É muito quando as palavras importam. Não para agradar a plateia, do que se ocupa fazer o discurso político eleitoral, e sim produzir inquietações. Deixamos a reunião online inquietad@s. Por duas horas e 30 minutos apresentamos nossas compreensões e nossas próprias experiências nesse período de quarentena.

Sim, somos parte em parte dos milhões de mulheres com jornada quintuplicada no ambiente invisível das unidades de moradia. Nela, o relógio do expediente de trabalho na organização desaparece e o tempo da jornada é esticado do sol à lua em meio a uma agenda carregada de demandas a qualquer momento e das tarefas domésticas agora misturadas aquilo que se constituiu como ideia de trabalho.  

Essa é uma condição de violência física e simbólica. Neste caso, mulheres adultas, classe média, remuneradas mensalmente, realizadas profissional. A saúde mental adoece mais no estilo home office de viver.

Pensemos nas mulheres com subsalários, chefes de famílias numerosas, subempregadas, desempregadas nesse cenário. Pensemos nas mulheres de todas as classes sociais vítimas de violência doméstica no período pandêmico onde a convivência prolongada se tornou obrigatória e formas de aprisionamentos e de intolerância passaram a ser praticadas cotidianamente.
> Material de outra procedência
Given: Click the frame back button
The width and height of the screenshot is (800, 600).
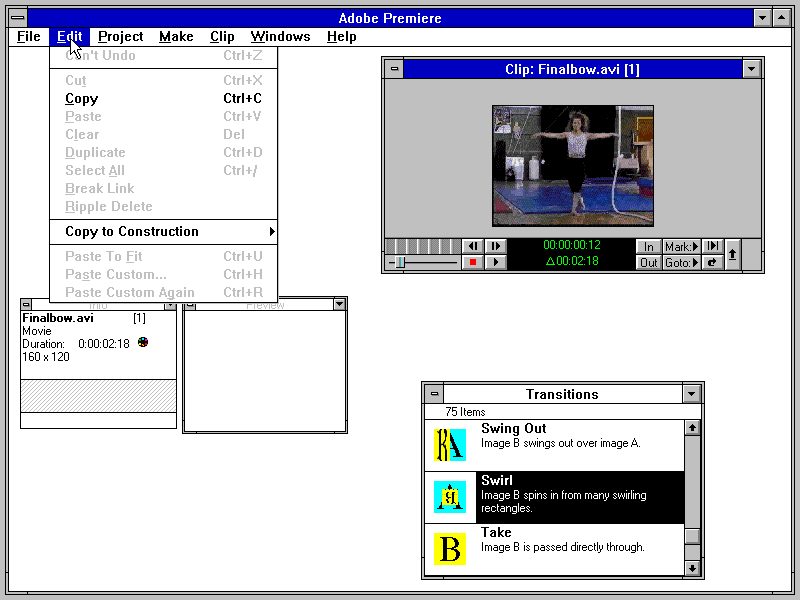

Pensemos nas mulheres espancadas, brutalmente violadas e assassinadas entre gritos abafados no interior da casa e ignorados por vizinhos (“é problema deles”; “não temos nada a ver com isso”). Pensemos no que e como podemos mudar atitudes de alheiamento ensinado em casa e na escola que atua para justificar a violência e criminalizar a mulher vitimizada.

Não é conversa isolada. A luta das mulheres em todo o mundo e em diferentes tempos da história da humanidade está diretamente vinculada às lutas das maiores da gente sem direitos. Traduz, com vigor, as batalhas travadas contra o capitalismo e o patriarcado. Um necessita do outro para coexistirem e se completarem com grandes sistemas de estruturação e disseminação do modelo de vida como vivemos hoje: concentração de riqueza em poucos grupos e indivíduos, explosão da pobreza e da miséria, naturalização da lógica dos muros que separam brancos e ricos dos demais humanos; corrupção; exploração de pessoas e de nações; destruição das florestas e dos rios; negação sistemática dos direitos dos povos nativos, do povo preto, do povo quilombola; privatização acelerada dos bens públicos.

Desse encontro brota uma peleja interior: onde anda a alma da nossa palavra? Pensemos sobre o nosso jeito de ser no mundo, nas escolhas feitas, na qualidade do apoio que oferecemos e das alianças construídas. A que e a quem elas têm servido?